Exercise text:
Content starts

Vendor responsibilities and plausible technical fixes

The NewsGuard audit puts a spotlight on design choices that vendors can adjust. Short‑term fixes include strengthening retrieval stacks to prefer high‑quality, curated domains for news queries, surfacing provenance metadata more prominently, and reintroducing conservative refusal behaviors for high‑risk topics. The trade‑off is reduced immediate helpfulness — a calibration NewsGuard argues is necessary.

Medium‑term approaches involve multi‑modal verification: retrieving multiple sources and computing a credibility score before answering, deploying a separate verifier model to fact‑check draft responses, and defaulting to an explanation of uncertainty when verification fails. These layered techniques increase compute and engineering complexity but directly address the failure modes exposed by the audit.

In the long term, the problem cannot be solved inside the model alone. Because disinformation actors exploit the open web ecosystem, technical mitigation requires industry coordination — search engines, hosting providers, and content platforms working together to identify and deprioritize machine‑groomed content. Independent audits like NewsGuard’s will remain essential to track whether those efforts succeed.

The audit’s strengths — and its constraints

NewsGuard’s methodology has notable strengths. Its use of realistic adversarial personas models real user behavior and abuse patterns, and its reliance on human analysts to adjudicate responses reduces the noise that pure automated benchmarks can introduce. De‑anonymizing model‑level results adds accountability and forces vendors to explain their web‑grounding choices.

Content ends

Recorded data:
Content starts

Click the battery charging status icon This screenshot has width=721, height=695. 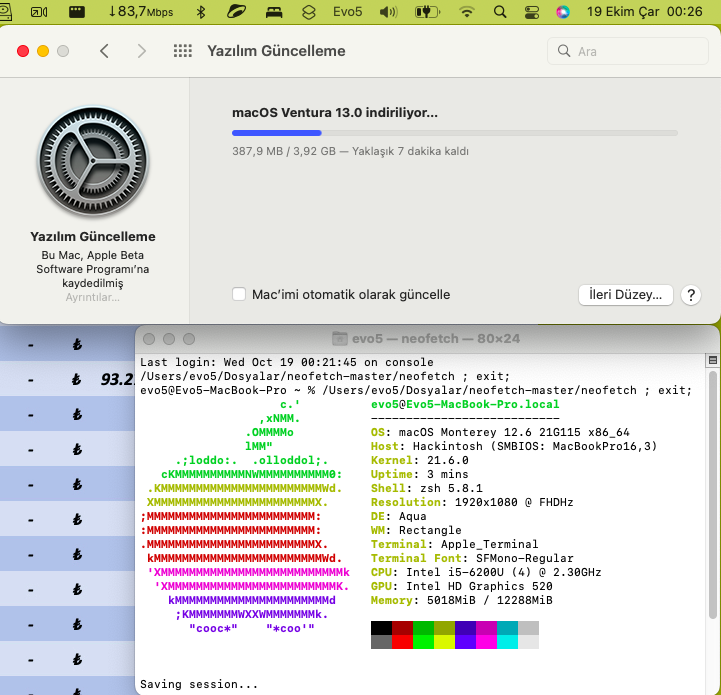point(427,12)
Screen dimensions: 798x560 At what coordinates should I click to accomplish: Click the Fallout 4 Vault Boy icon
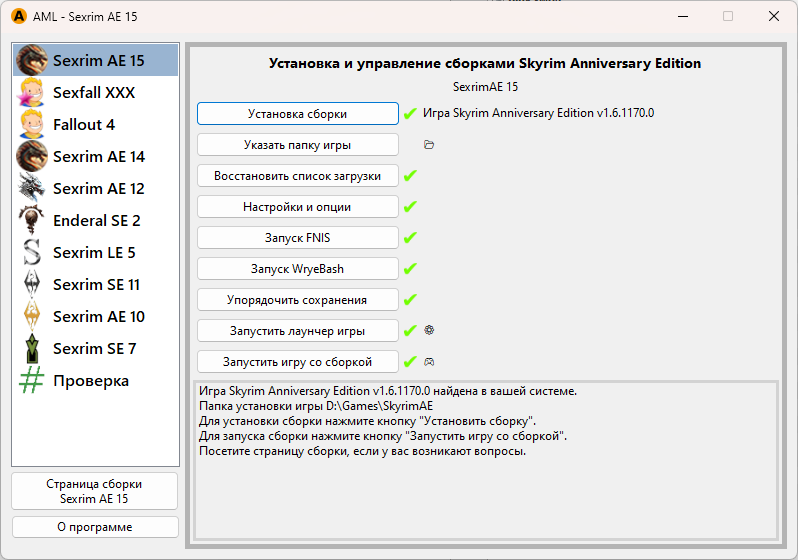click(x=33, y=125)
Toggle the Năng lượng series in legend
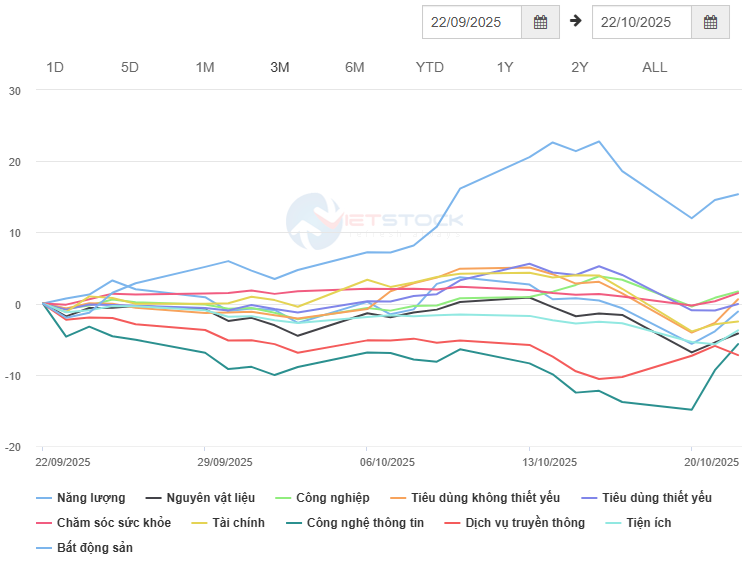Screen dimensions: 742x564 pyautogui.click(x=91, y=497)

Content ends

Exercise requirements:
In the excerpt on the NewsGuard audit, what is the separate verifier model in the medium-term approaches deployed to do? The items can be set aside.

Completed task:
It is deployed to fact-check draft responses.